Violence at the dawn of civilization was not unique to Brak. An hour’s drive to the east is Hamoukar, which was a thriving settlement during the early and mid-fourth millennium B.C., around the time that Brak arose. Echoing the sophistication of its neighbor, Hamoukar had well-planned houses with courtyards, large ovens, seal impressions in the form of lions killing deer (a style seen at Brak as well). Recently a joint Syrian and American team found evidence of a battle around 3500 B.C. in which Hamoukar buildings were destroyed.

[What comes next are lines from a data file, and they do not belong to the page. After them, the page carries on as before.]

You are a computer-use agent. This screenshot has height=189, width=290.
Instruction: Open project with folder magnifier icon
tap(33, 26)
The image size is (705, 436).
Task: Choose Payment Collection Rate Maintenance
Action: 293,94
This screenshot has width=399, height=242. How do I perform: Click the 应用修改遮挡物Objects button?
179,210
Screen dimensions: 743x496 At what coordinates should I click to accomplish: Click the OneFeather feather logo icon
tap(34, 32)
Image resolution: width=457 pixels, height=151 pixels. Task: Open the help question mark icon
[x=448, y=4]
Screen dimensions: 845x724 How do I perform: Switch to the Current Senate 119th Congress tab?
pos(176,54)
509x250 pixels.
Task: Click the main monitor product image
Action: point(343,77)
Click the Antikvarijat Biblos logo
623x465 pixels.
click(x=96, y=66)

This attack may have been more than an incursion by marauders looking for food or goods. At that time, the southern city of Uruk began to expand its influence, and Uruk-style pottery appears throughout the Middle East. Possibly those southerners ran into opposition from the formidable northern settlements of Hamoukar and Brak, whose inhabitants may have resented the growing power of Uruk and its allies. Brak and Hamoukar were burned around the same time, but “evidence of both northern and southern material suggests a peaceful coexistence afterward,” Oates says. “The ‘destroyers’ could well have come from Anatolia or anywhere else.” By 3400 B.C., pottery typical of Uruk predominated, and Brak’s Eye Temple had been renovated in a southern Mesopotamian style. When Brak appears in the historical record in the third millennium, it is as the important city of Nagar. Overwhelmed by superior technology, better military organization, or a persuasive new ideology, the pioneering civilization at Brak and its environs became an adjunct of the south, which went on to create even grander city-states, bureaucracies, and empires.

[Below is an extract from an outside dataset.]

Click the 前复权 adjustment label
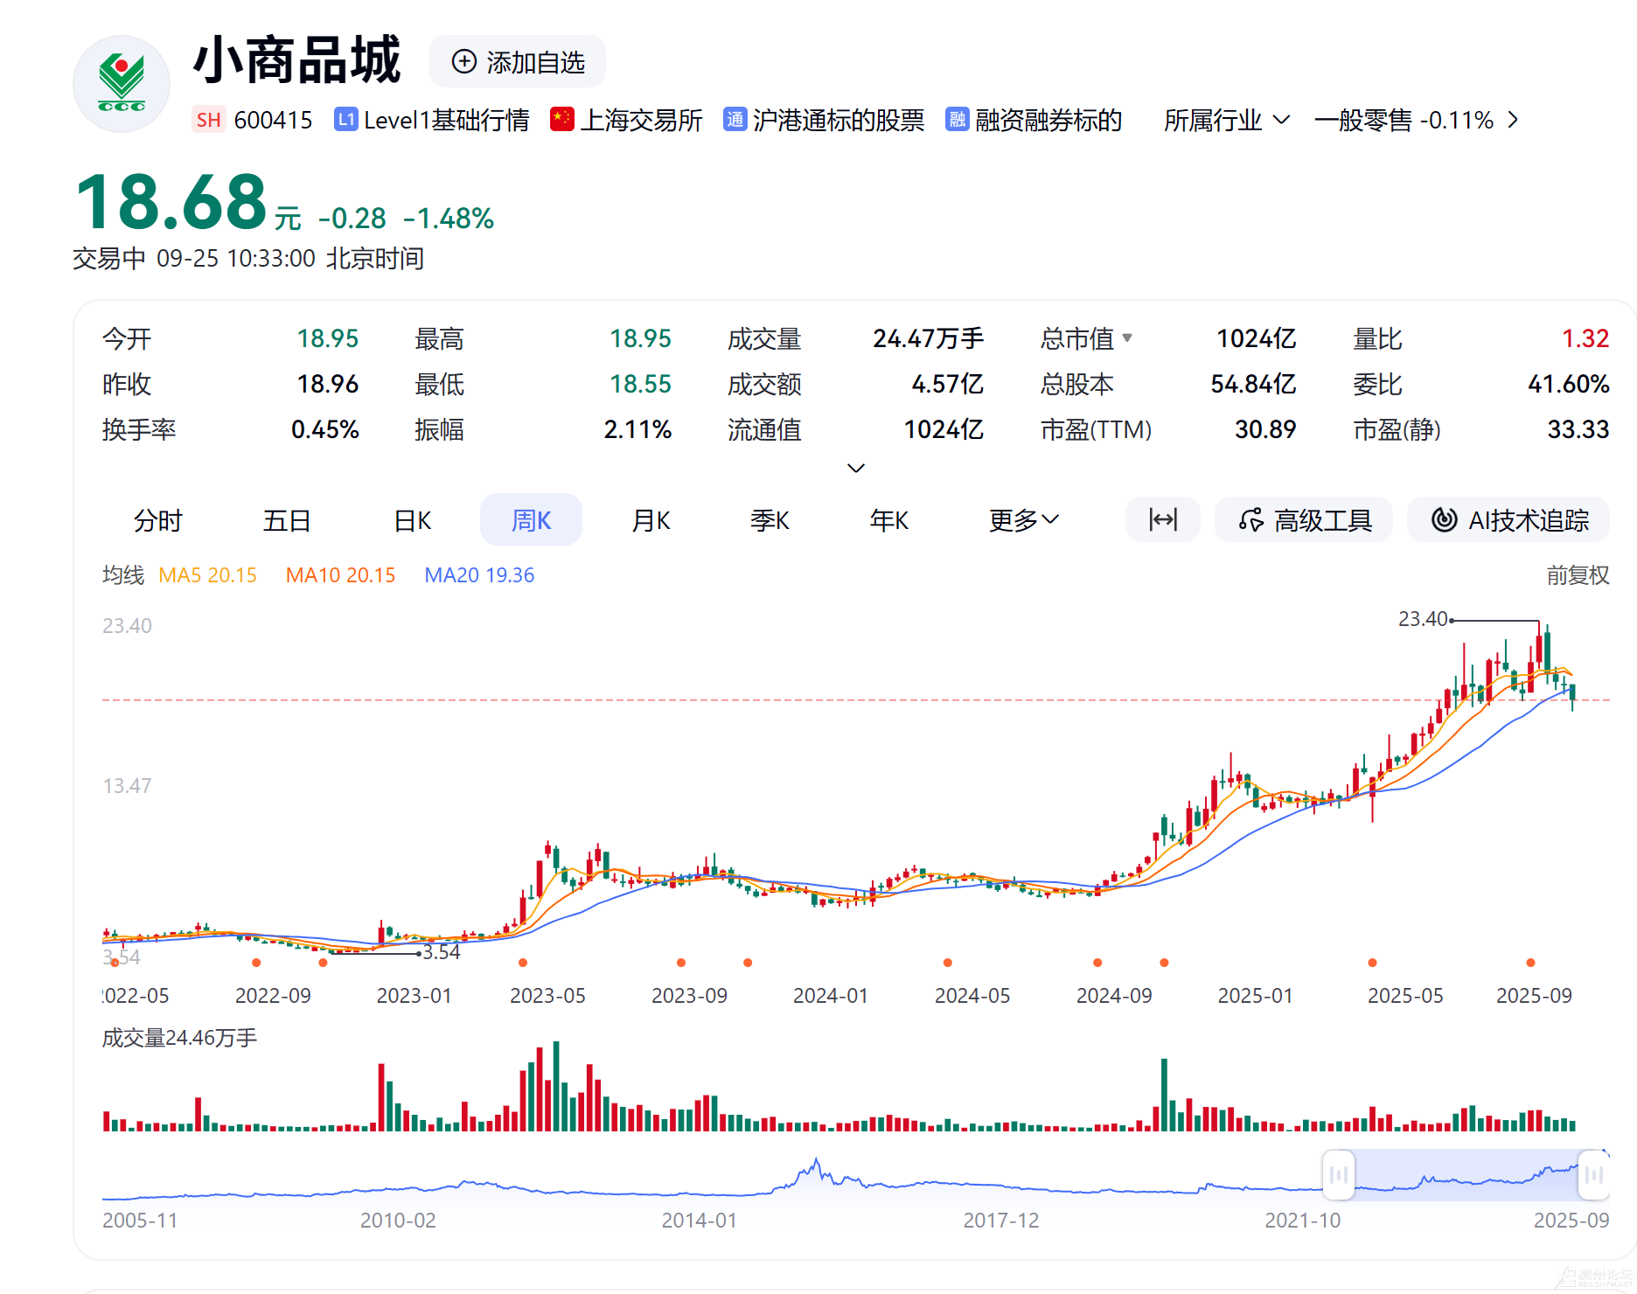1637x1294 pixels. click(1577, 575)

Violence and cultural sophistication may in fact have gone hand in hand in creating the first urban societies. “Tell Brak is not just another archaeological site but a place where new aspects of humanity emerged, and our work has the potential to explain them,” Ur says. Finding answers in Iraq may not be possible for a very long time, given the political troubles there. This gives the exploratory digs in Syria a special urgency.

Brak’s independent advances in the north came to an abrupt end, but perhaps not a dead end. Maybe the interaction between the two competing visions, whether through trade or warfare (or both), helped spur the innovations that changed our world. “Civilization spreads like a virus. It happens in clusters and not in isolation,” says Guillermo Algaze, an archaeologist at the University of California at San Diego. In the past decade, excavators have begun to find evidence to support this idea around the globe. A thousand years after Brak lost its independence, an astonishing array of urban sites sprang up across the Iranian plateau, central Asia, and the Arabian Peninsula. In the following 1,000 years, a host of interacting cultures contributed to what emerged as Chinese civilization.

In exposing one of the world’s earliest experiments in urban living, Oates and her team are illuminating both the creative and violent tendencies of humanity and painting a much richer picture of how our species left the country for life in the city, a process that is still in full swing today. “In textbooks you learn that civilization starts with Sumer, and everything else is peripheral,” says Algaze, who was once an outspoken advocate of the dominance of the south. “But Brak shows a picture more complex than that. It has forced us to think differently.”

Eyes peeled, Oates continues her push to dig even deeper into Brak’s past. “She’s brilliant—and she’s changed the field,” Algaze says. “And she’ll get to those earlier levels.” Unlike her old friend Agatha Christie, Oates is after bigger game than a single murderer. In the ultimate whodunit of civilization, the ancient people of Tell Brak were, at the very least, important accomplices.